KUALA LUMPUR (Oct 5): Gross impaired loan (GIL) ratio of the banking system inched higher to 1.8% in June 2022 from 1.7% in June 2021, on the back of an increase in GIL ratio for both business and household sectors, Bank Negara Malaysia (BNM) data showed.
"The increase was driven by a small number of vulnerable household and SME (small and medium enterprise) borrowers who were unable to resume loan repayments after exiting repayment assistance programmes and defaults of specific corporate borrowers," BNM said in its Financial Stability Review for the first half of 2022.
The banking system's GIL ratio averaged at 1.6% in 2015-2019, BNM said.
Among businesses, GIL of the banking system loans edged up to 3% for the business sector as of June 2022 versus 2.8% at end-December 2021, fuelled by certain borrowers who faced challenges in servicing their debt obligations after exiting repayment assistance.
"The uptick was driven mainly by borrowers in the construction, mining and quarrying, and wholesale and retail trade sectors," BNM said.
The business sector GIL ratio has been on the rise from 2.5% in June 2020, based on data showed in the Financial Stability Review.

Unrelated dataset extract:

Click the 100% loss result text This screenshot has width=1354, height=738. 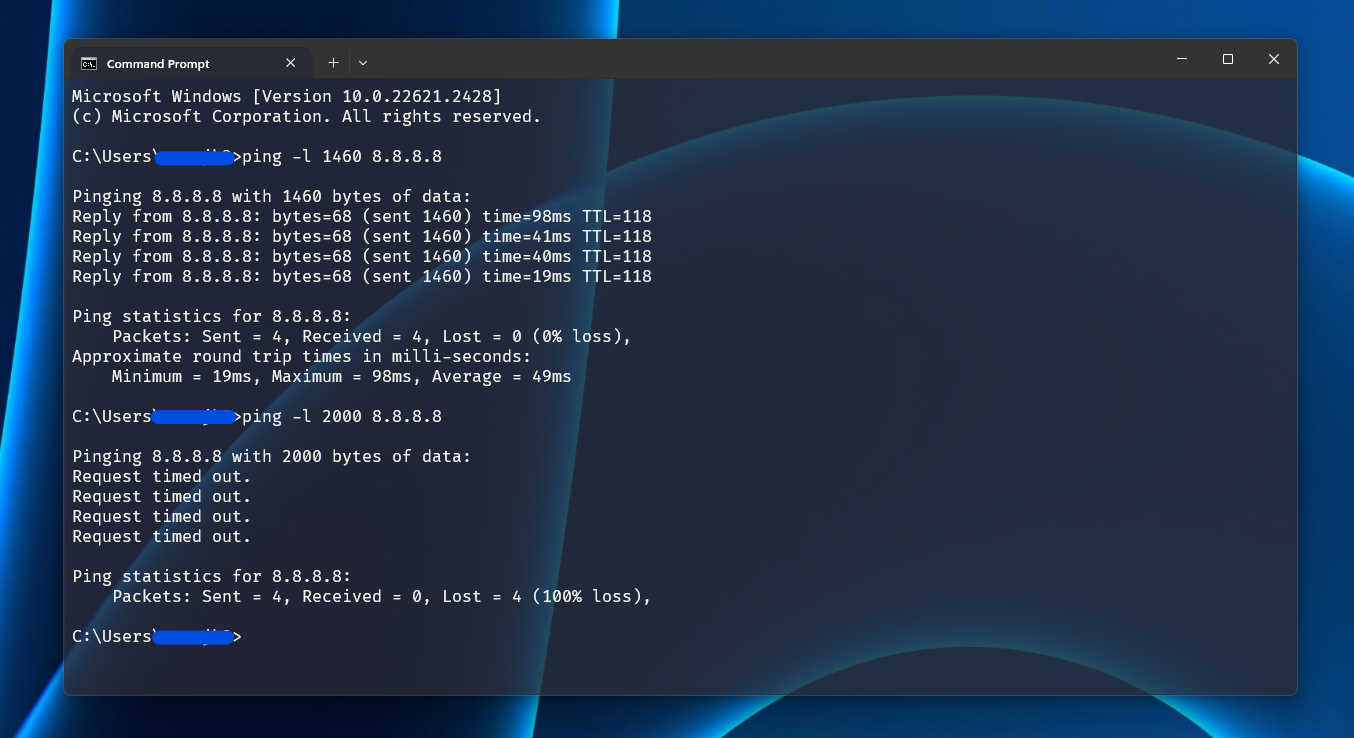tap(590, 596)
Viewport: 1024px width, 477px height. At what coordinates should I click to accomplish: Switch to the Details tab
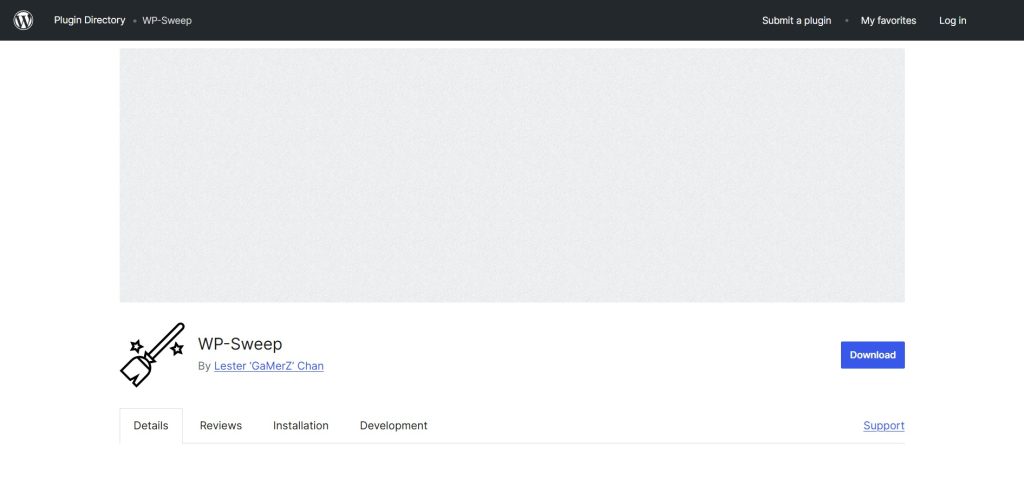click(x=151, y=425)
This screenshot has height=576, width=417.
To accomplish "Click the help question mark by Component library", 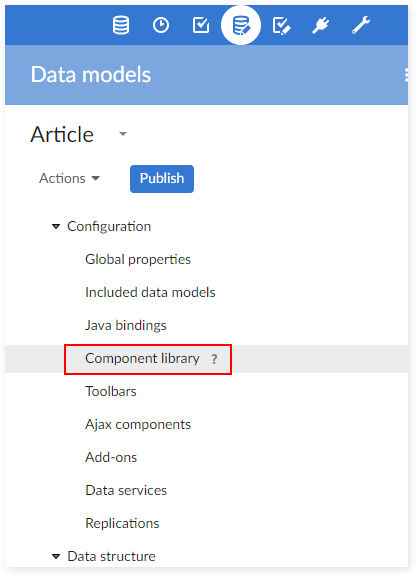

However, BNM said impairments should be relatively contained based on leading indicators from banks. It cited that the share of business loans with credit risk declined to 14.4% in June 2022, from 16.2% in December 2021, in line with the gradual improvement in business conditions.
Meanwhile, household GIL ratio also inched upwards to 1.2% of the banking system loans for that sector, from 1.1% in December 2021, having remained unchanged since December 2020.
Across both business and household sectors, the vast majority of borrowers who exited repayment assistance programmes, however, have resumed servicing their loans, BNM said.
BNM said while higher interest rates and cost of living could see defaults rise further for some borrowers in the second half of 2022, the increase in overall impairments is expected to be modest given improving economic growth prospects and labour market conditions.
Under an adverse scenario sensitivity analysis on the banking system which includes the ringgit performing worse than during the 1998 Asian financial crisis, BNM said overall impairments could rise to 5.8% by end-2023, as opposed to 4.6% under a macro solvency stress test.
The relatively modest incremental impairments were "mainly attributed to additional defaults by household borrowers (about 75% share of the additional impairments) with more limited financial buffers to cope with higher cost of living and borrowing costs, and SME borrowers from the construction, and hotels and restaurants sectors", it said.
"Nonetheless, the banking system's capital ratios remained well above the regulatory minima post-shock at 15.4% as at end-2023," it added.